2013, 477 pages.
This should be my absolute favourite, top-of-the-list read for 2014, even though the year has just started. After all, it’s written by Kate Atkinson, an author whose books, across various genres, I really enjoy. It’s a time travel book and I love those too, even though it feels a little bit adolescent. It has the Sliding Doors/Groundhog Day thing going on as well, which is also good, although my enjoyment of these two movies became a bit rocky when I began thinking “But hold on, how….?” and questioning the logistics of it all. In terms of subject matter, much of this book is based during the Blitz, which has attracted me ever since I read Sarah Waters’ The Night Watch. So, all in all, it should have been a 10 out of 10 winner.
The reason why it isn’t a 10/10 winner confronted me on the opening pages. On November 1930 Ursula enters a German cafe and joins a table laden with cakes where a blonde woman is draped over a fleshy, “softly repellent” man. She places her handbag under the table and settles amongst the others at the table, then reaches down for a handkerchief from her bag. She pulls out a gun and shoots the Fuhrer dead. Darkness falls.
This is the first of multiple deaths that Ursula experiences in this book, each marked by the appearance of snow before darkness falls. She is strangled by her umbilical cord at birth: or she is not. She catches Spanish influenza: or she does not. She is beaten to death by a brutal husband: or she is not. She is killed in an air-raid attack during the Blitz: or she is not. It takes a little while to adjust to these constantly-reset scenarios, and by the end of the book I found myself turning frequently to the table of contents that lists the dates of the different episodes. Once I’d realized what was happening, I was happy to go along with the premise and there were few times when the death, or not-death, did not seem completely natural or plausible.
With the exception of the Hitler scenario which opened the book, that is. I found the whole scenario that placed Ursula in Germany unconvincing, and by tying this fictional character to a real-life historical figure Atkinsin rather clumsily and half-heartedly opened up the ’what-if’ historical can of worms. She doesn’t really DO anything with this historical question (which I do enjoy rather guiltily as an historian) and the book as a fictional work doesn’t really need to venture into historiographical waters.

++++++++++

- _EXERCISE OBJECTIVE_: In the book review, what appears each time before darkness falls at one of Ursula's deaths?

- _DATA SEGMENT_:
++++++++++

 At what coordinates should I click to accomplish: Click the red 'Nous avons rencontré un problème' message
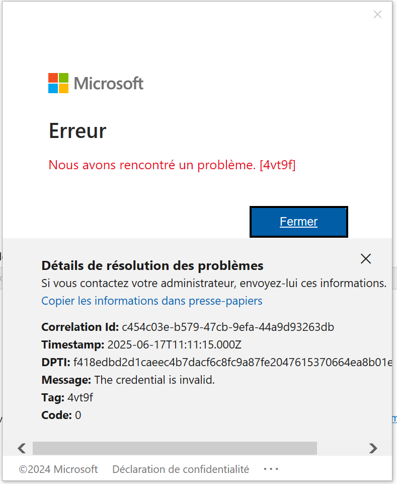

++++++++++

- _FULL SOLUTION_: Snow